___ Entries provided ___

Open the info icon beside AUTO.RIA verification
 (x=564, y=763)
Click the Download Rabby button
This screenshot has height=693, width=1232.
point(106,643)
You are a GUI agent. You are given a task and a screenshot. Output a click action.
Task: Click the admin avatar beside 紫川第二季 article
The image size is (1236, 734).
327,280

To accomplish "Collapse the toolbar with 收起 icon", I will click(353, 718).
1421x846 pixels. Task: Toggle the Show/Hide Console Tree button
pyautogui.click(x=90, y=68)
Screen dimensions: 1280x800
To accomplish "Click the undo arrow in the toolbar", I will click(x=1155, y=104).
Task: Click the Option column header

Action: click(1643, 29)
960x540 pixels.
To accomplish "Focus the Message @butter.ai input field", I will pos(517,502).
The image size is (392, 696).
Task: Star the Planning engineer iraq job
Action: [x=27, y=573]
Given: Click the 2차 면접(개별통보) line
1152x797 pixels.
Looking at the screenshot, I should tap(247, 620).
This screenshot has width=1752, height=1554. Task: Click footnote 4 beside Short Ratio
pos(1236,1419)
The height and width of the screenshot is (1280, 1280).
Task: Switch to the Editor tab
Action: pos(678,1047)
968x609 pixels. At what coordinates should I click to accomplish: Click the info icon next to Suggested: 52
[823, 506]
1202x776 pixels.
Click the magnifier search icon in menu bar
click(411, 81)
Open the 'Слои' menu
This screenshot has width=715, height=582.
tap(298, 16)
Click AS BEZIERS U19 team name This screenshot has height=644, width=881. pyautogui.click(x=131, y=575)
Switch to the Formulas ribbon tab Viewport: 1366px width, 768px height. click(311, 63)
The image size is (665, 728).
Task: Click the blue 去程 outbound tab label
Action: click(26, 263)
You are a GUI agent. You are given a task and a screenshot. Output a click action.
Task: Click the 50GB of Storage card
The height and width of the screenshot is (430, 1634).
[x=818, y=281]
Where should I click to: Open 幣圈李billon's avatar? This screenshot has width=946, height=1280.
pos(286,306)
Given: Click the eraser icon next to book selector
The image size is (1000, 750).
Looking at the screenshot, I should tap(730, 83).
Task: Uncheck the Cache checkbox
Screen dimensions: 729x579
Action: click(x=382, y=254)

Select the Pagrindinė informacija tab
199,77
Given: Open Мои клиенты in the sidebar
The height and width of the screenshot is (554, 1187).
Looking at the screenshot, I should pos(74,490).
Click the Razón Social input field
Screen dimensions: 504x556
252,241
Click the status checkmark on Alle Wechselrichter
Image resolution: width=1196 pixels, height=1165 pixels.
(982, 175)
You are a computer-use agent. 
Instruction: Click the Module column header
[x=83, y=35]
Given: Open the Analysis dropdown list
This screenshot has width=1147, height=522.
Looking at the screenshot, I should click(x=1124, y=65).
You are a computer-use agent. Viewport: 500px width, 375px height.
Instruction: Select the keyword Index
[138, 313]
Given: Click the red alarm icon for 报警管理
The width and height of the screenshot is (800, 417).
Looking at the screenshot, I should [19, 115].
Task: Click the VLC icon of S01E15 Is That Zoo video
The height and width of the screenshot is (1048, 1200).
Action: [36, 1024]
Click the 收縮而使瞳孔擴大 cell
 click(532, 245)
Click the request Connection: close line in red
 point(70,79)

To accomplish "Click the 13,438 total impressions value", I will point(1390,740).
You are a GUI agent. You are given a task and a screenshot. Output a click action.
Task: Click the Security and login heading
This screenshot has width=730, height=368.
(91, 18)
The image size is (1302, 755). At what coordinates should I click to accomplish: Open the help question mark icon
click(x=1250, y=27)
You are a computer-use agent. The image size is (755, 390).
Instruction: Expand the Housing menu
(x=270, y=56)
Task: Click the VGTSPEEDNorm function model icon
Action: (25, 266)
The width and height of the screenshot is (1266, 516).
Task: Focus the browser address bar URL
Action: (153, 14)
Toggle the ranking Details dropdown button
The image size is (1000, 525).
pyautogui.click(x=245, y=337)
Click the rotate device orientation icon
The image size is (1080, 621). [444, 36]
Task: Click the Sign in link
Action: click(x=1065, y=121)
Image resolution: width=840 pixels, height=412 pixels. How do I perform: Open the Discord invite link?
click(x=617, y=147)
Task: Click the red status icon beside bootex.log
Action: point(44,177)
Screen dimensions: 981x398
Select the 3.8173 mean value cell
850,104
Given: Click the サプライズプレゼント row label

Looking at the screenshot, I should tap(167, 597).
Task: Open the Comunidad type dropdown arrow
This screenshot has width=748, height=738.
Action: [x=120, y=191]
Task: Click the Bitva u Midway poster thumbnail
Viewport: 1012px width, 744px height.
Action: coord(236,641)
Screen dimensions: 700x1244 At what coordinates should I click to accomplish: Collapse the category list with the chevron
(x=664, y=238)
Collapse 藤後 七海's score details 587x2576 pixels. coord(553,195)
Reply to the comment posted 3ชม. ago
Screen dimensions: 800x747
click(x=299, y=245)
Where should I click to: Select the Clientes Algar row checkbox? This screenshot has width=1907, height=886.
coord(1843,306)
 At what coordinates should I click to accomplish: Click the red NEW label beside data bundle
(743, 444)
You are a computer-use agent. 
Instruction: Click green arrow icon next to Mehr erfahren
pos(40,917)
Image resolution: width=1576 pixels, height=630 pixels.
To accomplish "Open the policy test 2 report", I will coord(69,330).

___

Work to complete =
Out of the entries, pull every line that mentions "computer".

Answer to this task =
You are a computer-use agent. 
You are a computer-use agent. Viewport: 500px width, 375px height.
You are a computer-use agent. The image size is (755, 390).
You are a computer-use agent. 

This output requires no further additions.